I have a need to create namespaces inside a Docker container. And as part of this, I will need to mount a /proc
private to the inner namespace. I realize that I will have to run the container with certain privileges to make this happen, but I would prefer to enable the most minimal set.
This works:
$ sudo docker run --privileged --security-opt=seccomp=unconfined \
-it fedora:rawhide /usr/bin/unshare -Ufmp -r \
/bin/sh -c 'mount -t proc proc /proc'
This doesn't:
$ sudo docker run --cap-add=sys_admin --security-opt=seccomp=unconfined \
-it fedora:rawhide /usr/bin/unshare -Ufmp -r \
/bin/sh -c 'mount -t proc proc /proc'
mount: /proc: cannot mount proc read-only.
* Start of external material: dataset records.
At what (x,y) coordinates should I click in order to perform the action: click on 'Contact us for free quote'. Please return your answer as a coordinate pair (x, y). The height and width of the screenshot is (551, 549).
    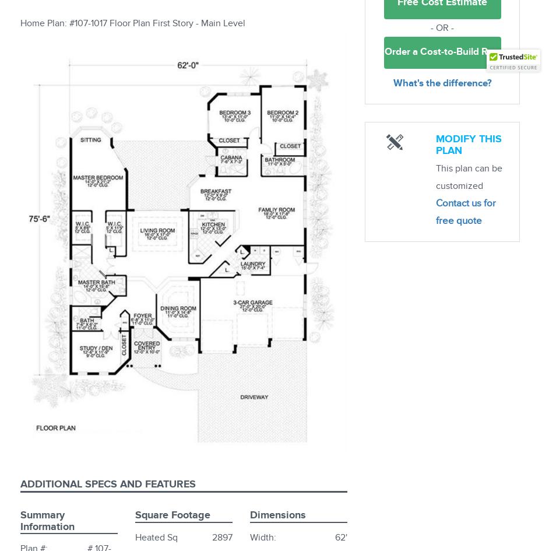
    Looking at the image, I should click on (466, 212).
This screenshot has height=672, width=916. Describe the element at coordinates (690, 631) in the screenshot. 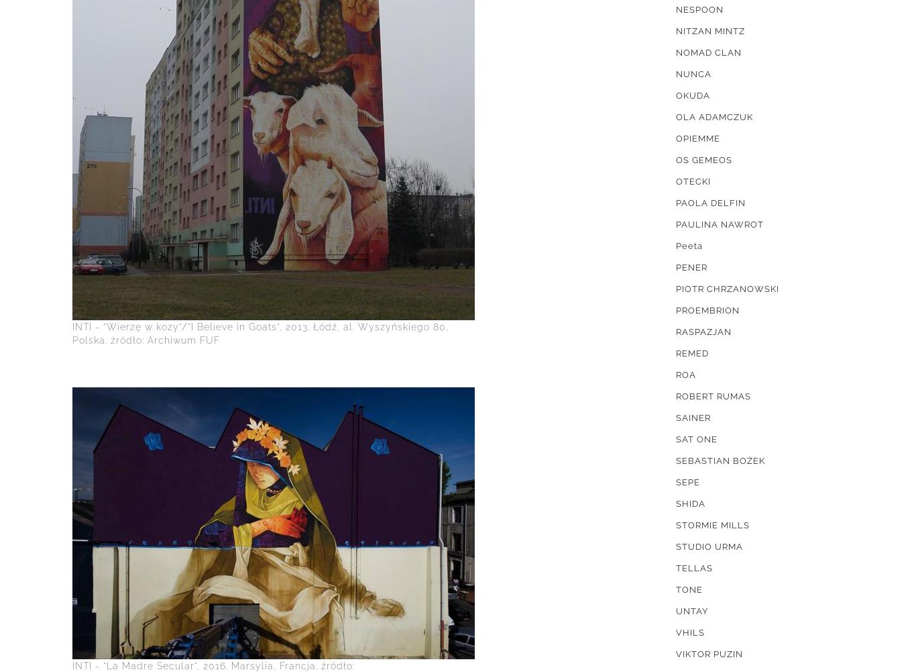

I see `'VHILS'` at that location.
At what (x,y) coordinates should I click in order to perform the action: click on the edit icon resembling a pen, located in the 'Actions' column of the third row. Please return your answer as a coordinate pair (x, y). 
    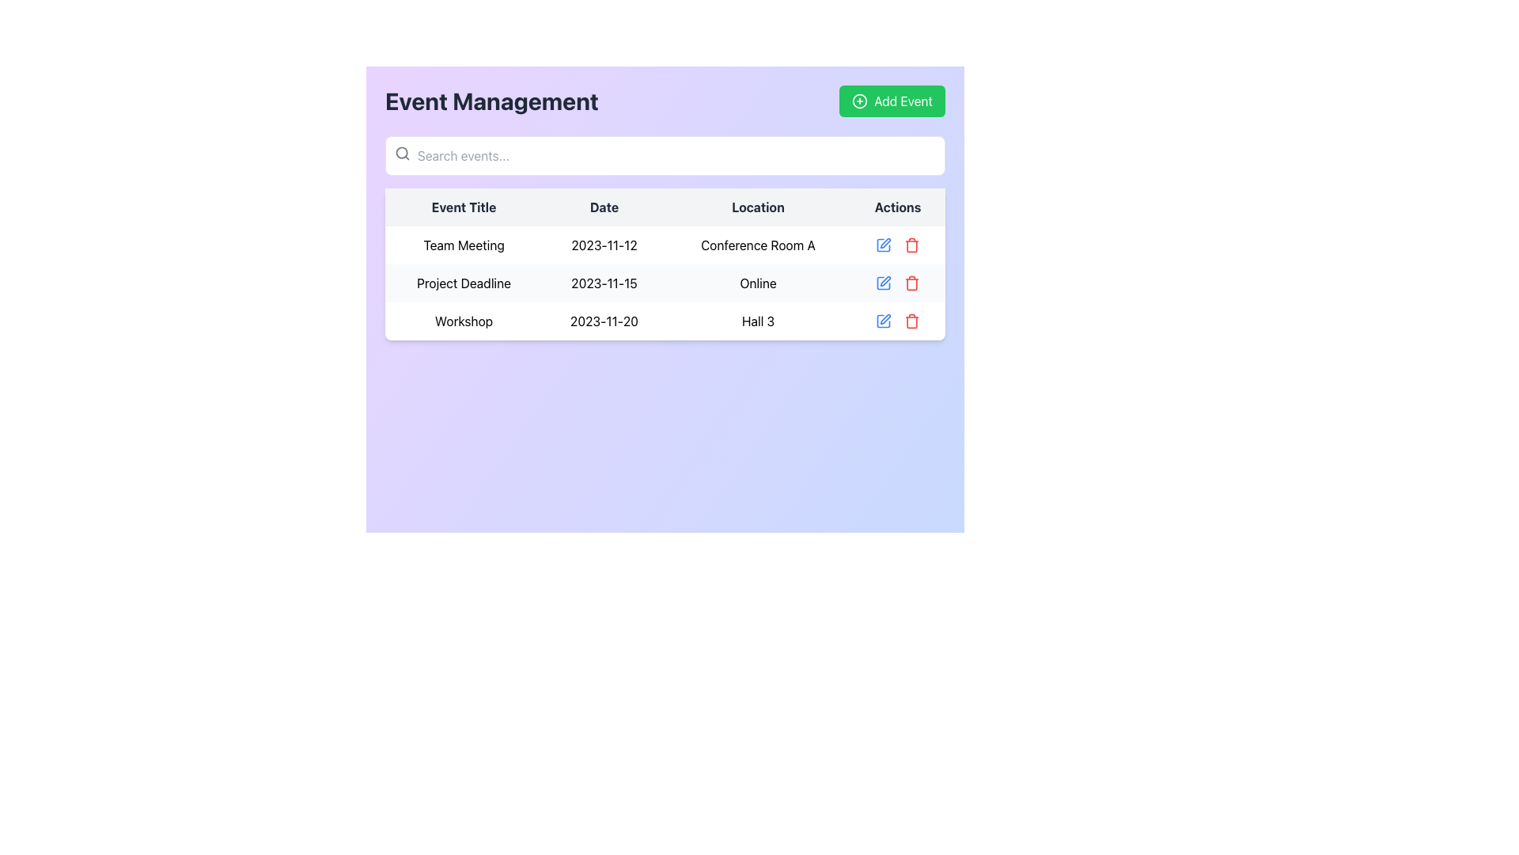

So, just turning off seccomp filters and adding CAP_SYS_ADMIN
isn't enough. What is enough?
Update: Selinux is a part of the problem. If you turn off selinux enforcement globally, it works. But, you can also turn off enforcement for a particular container with --security-opt label:disable
, and this is documented in the security configuration section of the online Docker manual:
sudo docker run --cap-add=sys_admin --security-opt label:disable \
-it fedora:rawhide /usr/bin/unshare -fmp /bin/sh -c \
'mount --make-private / ; mount -t proc proc /proc'
But that fails if the -U
and -r
flags are added back to unshare
. And, of course, adding --privileged
to the docker run command works just fine even with the -U
and -r
flags.
I'm currently trying to use the kernel tracing stuff to figure out what, exactly, is giving me an EPERM. It's a very unhelpfully unspecific error to get.